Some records
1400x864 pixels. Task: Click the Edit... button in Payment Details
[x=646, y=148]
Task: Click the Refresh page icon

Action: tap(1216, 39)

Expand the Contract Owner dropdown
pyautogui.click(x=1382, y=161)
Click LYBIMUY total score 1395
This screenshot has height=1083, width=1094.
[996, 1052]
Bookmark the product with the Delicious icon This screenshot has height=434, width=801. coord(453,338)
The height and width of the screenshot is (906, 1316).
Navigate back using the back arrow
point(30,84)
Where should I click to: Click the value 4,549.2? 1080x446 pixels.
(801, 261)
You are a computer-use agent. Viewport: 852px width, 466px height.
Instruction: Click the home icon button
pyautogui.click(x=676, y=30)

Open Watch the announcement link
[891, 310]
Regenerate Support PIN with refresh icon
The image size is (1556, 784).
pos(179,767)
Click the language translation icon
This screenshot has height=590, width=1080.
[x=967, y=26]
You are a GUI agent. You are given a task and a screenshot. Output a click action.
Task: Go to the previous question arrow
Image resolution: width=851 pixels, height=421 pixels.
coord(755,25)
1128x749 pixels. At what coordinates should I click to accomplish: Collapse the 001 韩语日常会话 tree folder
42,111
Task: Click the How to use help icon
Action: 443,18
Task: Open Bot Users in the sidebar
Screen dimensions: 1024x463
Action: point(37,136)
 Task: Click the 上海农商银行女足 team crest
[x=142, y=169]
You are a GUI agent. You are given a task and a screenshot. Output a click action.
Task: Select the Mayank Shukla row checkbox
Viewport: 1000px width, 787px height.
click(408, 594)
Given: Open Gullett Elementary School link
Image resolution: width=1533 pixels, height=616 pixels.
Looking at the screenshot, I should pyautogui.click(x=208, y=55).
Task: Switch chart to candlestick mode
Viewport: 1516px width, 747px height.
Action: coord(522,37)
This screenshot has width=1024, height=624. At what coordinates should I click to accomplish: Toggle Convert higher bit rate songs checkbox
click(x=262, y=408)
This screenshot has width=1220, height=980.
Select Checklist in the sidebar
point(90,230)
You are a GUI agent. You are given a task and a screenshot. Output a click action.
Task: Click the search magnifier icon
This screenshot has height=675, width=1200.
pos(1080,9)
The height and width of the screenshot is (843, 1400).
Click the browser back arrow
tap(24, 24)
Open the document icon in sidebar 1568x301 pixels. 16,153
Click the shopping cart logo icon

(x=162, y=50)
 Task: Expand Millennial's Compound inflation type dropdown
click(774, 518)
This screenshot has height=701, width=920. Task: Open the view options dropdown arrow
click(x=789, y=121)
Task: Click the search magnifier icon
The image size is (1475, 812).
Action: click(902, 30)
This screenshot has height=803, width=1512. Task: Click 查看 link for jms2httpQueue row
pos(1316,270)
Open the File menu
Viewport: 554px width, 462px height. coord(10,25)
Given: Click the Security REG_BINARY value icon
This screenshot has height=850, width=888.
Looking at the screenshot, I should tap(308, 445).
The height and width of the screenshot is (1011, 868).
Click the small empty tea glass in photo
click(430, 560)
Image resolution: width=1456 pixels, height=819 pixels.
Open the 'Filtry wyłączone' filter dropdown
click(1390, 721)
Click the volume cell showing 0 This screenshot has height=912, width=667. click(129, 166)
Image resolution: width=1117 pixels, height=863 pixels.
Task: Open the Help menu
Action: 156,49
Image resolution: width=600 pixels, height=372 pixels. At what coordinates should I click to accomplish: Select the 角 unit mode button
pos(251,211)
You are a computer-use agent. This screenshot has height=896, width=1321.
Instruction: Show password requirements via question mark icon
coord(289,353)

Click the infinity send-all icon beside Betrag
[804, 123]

**Given instruction:** Revise the records above by replacing "GUI agent" with "screen agent" throughout, leaving everything else exactly as it is.

**The solution:**
1400x864 pixels. Task: Click the Edit... button in Payment Details
[x=646, y=148]
Task: Click the Refresh page icon

Action: tap(1216, 39)

Expand the Contract Owner dropdown
pyautogui.click(x=1382, y=161)
Click LYBIMUY total score 1395
This screenshot has height=1083, width=1094.
[996, 1052]
Bookmark the product with the Delicious icon This screenshot has height=434, width=801. coord(453,338)
The height and width of the screenshot is (906, 1316).
Navigate back using the back arrow
point(30,84)
Where should I click to: Click the value 4,549.2? 1080x446 pixels.
(801, 261)
You are a computer-use agent. Viewport: 852px width, 466px height.
Instruction: Click the home icon button
pyautogui.click(x=676, y=30)

Open Watch the announcement link
[891, 310]
Regenerate Support PIN with refresh icon
The image size is (1556, 784).
pos(179,767)
Click the language translation icon
This screenshot has height=590, width=1080.
[x=967, y=26]
You are a screen agent. You are given a task and a screenshot. Output a click action.
Task: Go to the previous question arrow
Image resolution: width=851 pixels, height=421 pixels.
coord(755,25)
1128x749 pixels. At what coordinates should I click to accomplish: Collapse the 001 韩语日常会话 tree folder
42,111
Task: Click the How to use help icon
Action: 443,18
Task: Open Bot Users in the sidebar
Screen dimensions: 1024x463
Action: point(37,136)
 Task: Click the 上海农商银行女足 team crest
[x=142, y=169]
You are a screen agent. You are given a task and a screenshot. Output a click action.
Task: Select the Mayank Shukla row checkbox
Viewport: 1000px width, 787px height.
click(408, 594)
Given: Open Gullett Elementary School link
Image resolution: width=1533 pixels, height=616 pixels.
Looking at the screenshot, I should pyautogui.click(x=208, y=55).
Task: Switch chart to candlestick mode
Viewport: 1516px width, 747px height.
Action: coord(522,37)
This screenshot has width=1024, height=624. At what coordinates should I click to accomplish: Toggle Convert higher bit rate songs checkbox
click(x=262, y=408)
This screenshot has width=1220, height=980.
Select Checklist in the sidebar
point(90,230)
You are a screen agent. You are given a task and a screenshot. Output a click action.
Task: Click the search magnifier icon
This screenshot has height=675, width=1200.
pos(1080,9)
The height and width of the screenshot is (843, 1400).
Click the browser back arrow
tap(24, 24)
Open the document icon in sidebar 1568x301 pixels. 16,153
Click the shopping cart logo icon

(x=162, y=50)
 Task: Expand Millennial's Compound inflation type dropdown
click(774, 518)
This screenshot has height=701, width=920. Task: Open the view options dropdown arrow
click(x=789, y=121)
Task: Click the search magnifier icon
The image size is (1475, 812).
Action: click(902, 30)
This screenshot has height=803, width=1512. Task: Click 查看 link for jms2httpQueue row
pos(1316,270)
Open the File menu
Viewport: 554px width, 462px height. coord(10,25)
Given: Click the Security REG_BINARY value icon
This screenshot has height=850, width=888.
Looking at the screenshot, I should tap(308, 445).
The height and width of the screenshot is (1011, 868).
Click the small empty tea glass in photo
click(430, 560)
Image resolution: width=1456 pixels, height=819 pixels.
Open the 'Filtry wyłączone' filter dropdown
click(1390, 721)
Click the volume cell showing 0 This screenshot has height=912, width=667. click(129, 166)
Image resolution: width=1117 pixels, height=863 pixels.
Task: Open the Help menu
Action: 156,49
Image resolution: width=600 pixels, height=372 pixels. At what coordinates should I click to accomplish: Select the 角 unit mode button
pos(251,211)
You are a computer-use agent. This screenshot has height=896, width=1321.
Instruction: Show password requirements via question mark icon
coord(289,353)

Click the infinity send-all icon beside Betrag
[804, 123]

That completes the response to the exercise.